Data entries

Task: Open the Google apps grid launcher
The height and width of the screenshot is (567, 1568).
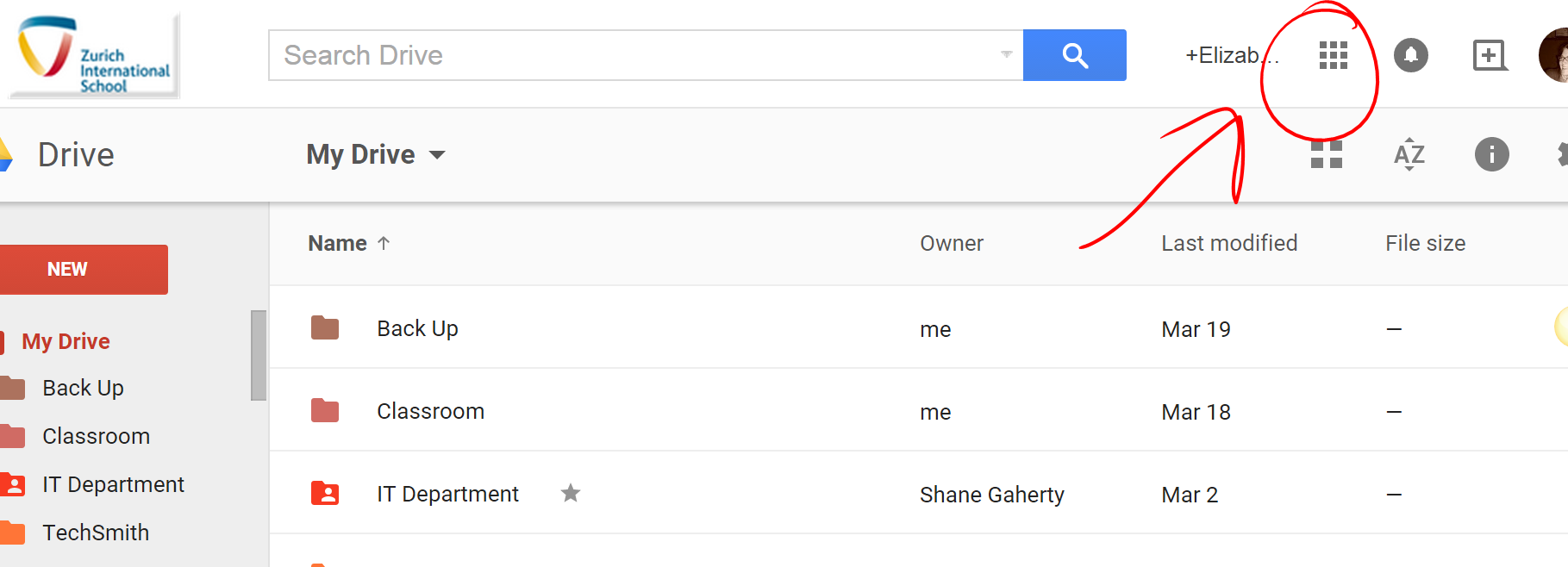Action: point(1333,55)
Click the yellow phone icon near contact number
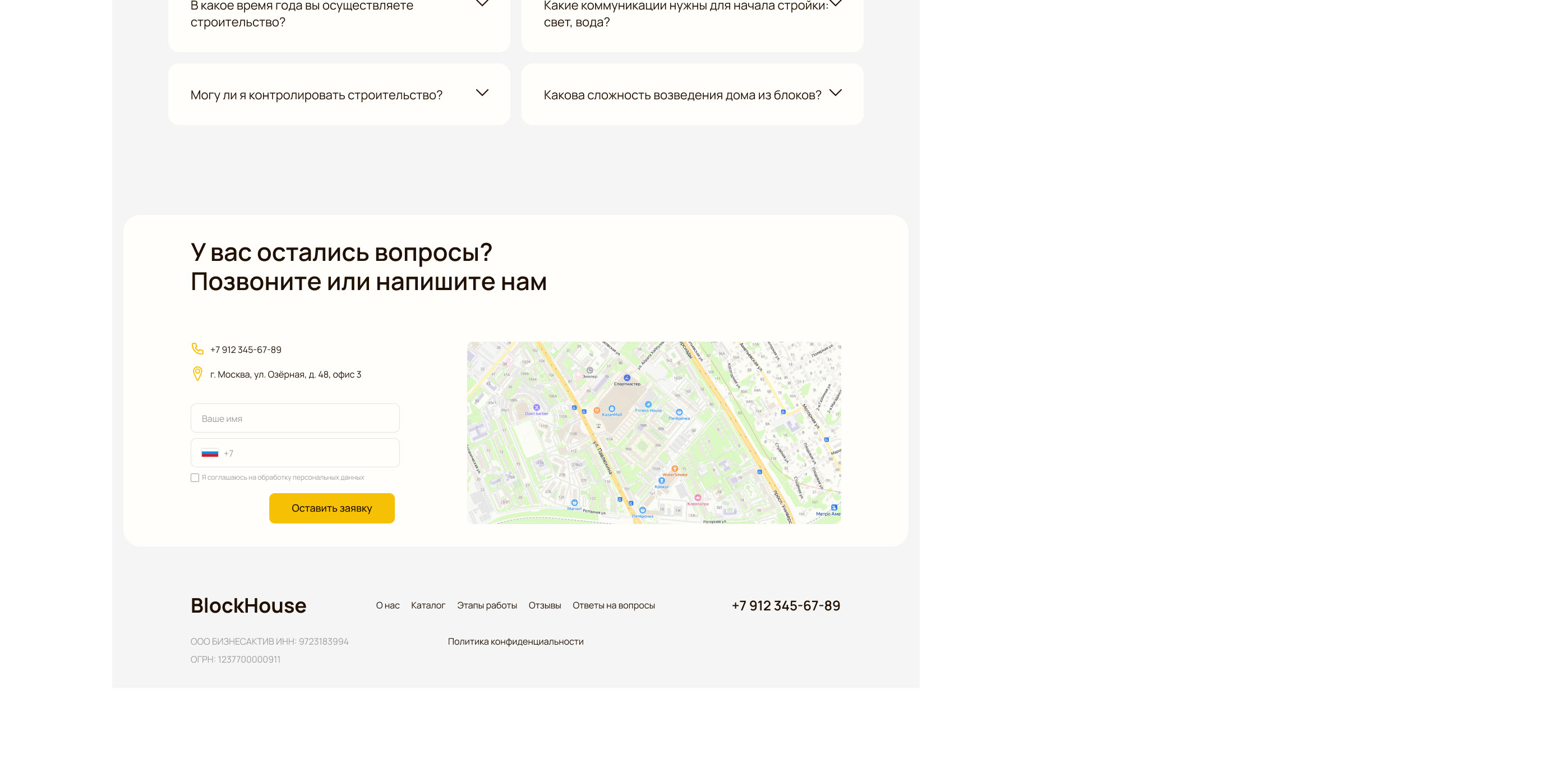The width and height of the screenshot is (1568, 772). coord(197,348)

*What is being asked*
Reproduce all the records with "yellow" substituted by "orange", keeping everything else unchanged and leaving out the pictures.

*Task response*
Task: Open the Google apps grid launcher
The height and width of the screenshot is (567, 1568).
Action: point(1333,55)
Click the orange phone icon near contact number
The width and height of the screenshot is (1568, 772). coord(197,348)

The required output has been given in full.